Significantly, Taylor’s death could have finished Hollywood if the censors had had their way. Worried by the effect the lives of stars like Taylor and Normand were having on impressionable fans, moral campaigners pressurised Hollywood to clean up or shut up, though considering the scandals of today it’s debatable how successful this was. In fact it’s probably just as bad now, in the 21st century, as it has ever been, as highlighted by contemporary chat show host Jay Leno, when he talked about the popular thoroughfare which runs through the heart of film-land. “If God doesn’t destroy Hollywood Boulevard, he owes Sodom and Gomorrah an apology“. Clearly things haven’t changed much.

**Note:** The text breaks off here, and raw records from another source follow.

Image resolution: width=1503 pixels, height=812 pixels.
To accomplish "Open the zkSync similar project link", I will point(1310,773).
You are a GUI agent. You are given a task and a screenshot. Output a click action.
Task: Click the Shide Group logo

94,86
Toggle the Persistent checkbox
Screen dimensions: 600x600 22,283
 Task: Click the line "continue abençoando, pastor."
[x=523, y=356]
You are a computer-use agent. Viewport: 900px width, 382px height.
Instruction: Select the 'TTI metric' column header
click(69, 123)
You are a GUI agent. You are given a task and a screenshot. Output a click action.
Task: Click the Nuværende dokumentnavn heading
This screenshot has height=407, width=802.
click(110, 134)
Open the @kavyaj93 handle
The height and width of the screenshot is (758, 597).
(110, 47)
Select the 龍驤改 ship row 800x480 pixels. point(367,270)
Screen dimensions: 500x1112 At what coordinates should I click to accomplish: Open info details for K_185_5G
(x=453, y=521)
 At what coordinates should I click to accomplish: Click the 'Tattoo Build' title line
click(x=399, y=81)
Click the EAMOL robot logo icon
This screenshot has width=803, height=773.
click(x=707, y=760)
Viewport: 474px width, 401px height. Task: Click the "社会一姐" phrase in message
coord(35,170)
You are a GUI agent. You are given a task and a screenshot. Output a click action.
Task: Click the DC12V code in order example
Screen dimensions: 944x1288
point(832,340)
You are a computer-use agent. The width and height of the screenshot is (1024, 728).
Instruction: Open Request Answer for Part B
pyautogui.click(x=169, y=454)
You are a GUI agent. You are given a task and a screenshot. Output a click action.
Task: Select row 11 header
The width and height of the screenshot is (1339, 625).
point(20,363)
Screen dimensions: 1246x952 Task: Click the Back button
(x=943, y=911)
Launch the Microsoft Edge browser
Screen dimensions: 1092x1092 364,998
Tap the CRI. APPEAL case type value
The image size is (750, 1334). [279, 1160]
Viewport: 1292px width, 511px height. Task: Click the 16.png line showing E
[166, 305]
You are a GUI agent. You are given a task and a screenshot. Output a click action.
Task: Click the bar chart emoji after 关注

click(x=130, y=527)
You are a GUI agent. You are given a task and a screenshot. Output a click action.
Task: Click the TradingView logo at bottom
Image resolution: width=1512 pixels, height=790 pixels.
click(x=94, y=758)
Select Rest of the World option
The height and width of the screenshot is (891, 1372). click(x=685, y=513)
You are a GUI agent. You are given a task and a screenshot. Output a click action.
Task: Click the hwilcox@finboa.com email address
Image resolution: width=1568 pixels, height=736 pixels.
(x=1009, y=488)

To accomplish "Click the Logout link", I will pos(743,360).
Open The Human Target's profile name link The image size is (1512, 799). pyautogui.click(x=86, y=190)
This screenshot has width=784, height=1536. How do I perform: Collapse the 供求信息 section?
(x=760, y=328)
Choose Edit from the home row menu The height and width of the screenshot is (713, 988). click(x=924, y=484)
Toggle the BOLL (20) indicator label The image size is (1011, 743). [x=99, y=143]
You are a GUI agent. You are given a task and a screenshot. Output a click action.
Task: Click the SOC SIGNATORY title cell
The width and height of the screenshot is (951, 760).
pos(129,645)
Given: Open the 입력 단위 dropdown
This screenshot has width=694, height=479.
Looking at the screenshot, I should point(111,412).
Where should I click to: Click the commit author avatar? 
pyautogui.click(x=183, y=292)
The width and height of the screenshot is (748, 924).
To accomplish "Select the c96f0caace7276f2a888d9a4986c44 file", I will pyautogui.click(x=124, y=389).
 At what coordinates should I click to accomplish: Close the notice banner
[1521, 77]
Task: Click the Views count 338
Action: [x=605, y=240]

Whatever the truth about Taylor’s murder, it was hushed up by the studios, and after a lengthy period of police investigation the case went cold, though to this day it remains open and unsolved. Taylor’s influence on popular culture however, both pointedly and subliminally, has remained significant in the years since his death. In Sunset Boulevard (1950) Billy Wilder’s film noir built around the inner machinations of Hollywood’s ‘golden age’, Gloria Swanson’s character of Norma Desmond is a reference to both Taylor’s middle name and that of Mabel Normand.
Another clear reference to the scandal was by writer Gore Vidal, who died recently, when he included an account of Taylor’s murder in his novel Hollywood, an epic satire on Tinseltown’s heyday. Though fictional, Vidal’s prose only enhanced Taylor’s already shady reputation and the continuing mystery surrounding his murder. “On the other hand the telephones of Hollywood had not stopped ringing all that morning and everyone in any way concerned knew of the murder. While the press continued to print salacious stories about Taylor’s womanising the police spoke only to the thief, Eddie, who had vanished.”
Westlake Park is now a nondescript part of Los Angeles, lost within its ever increasing urban sprawl. Taylor’s bungalow on Alvarado Street is itself long gone (a parking lot covers the area on which the house once stood), confined like the murder itself to the annals of Hollywood’s troubled and murky past.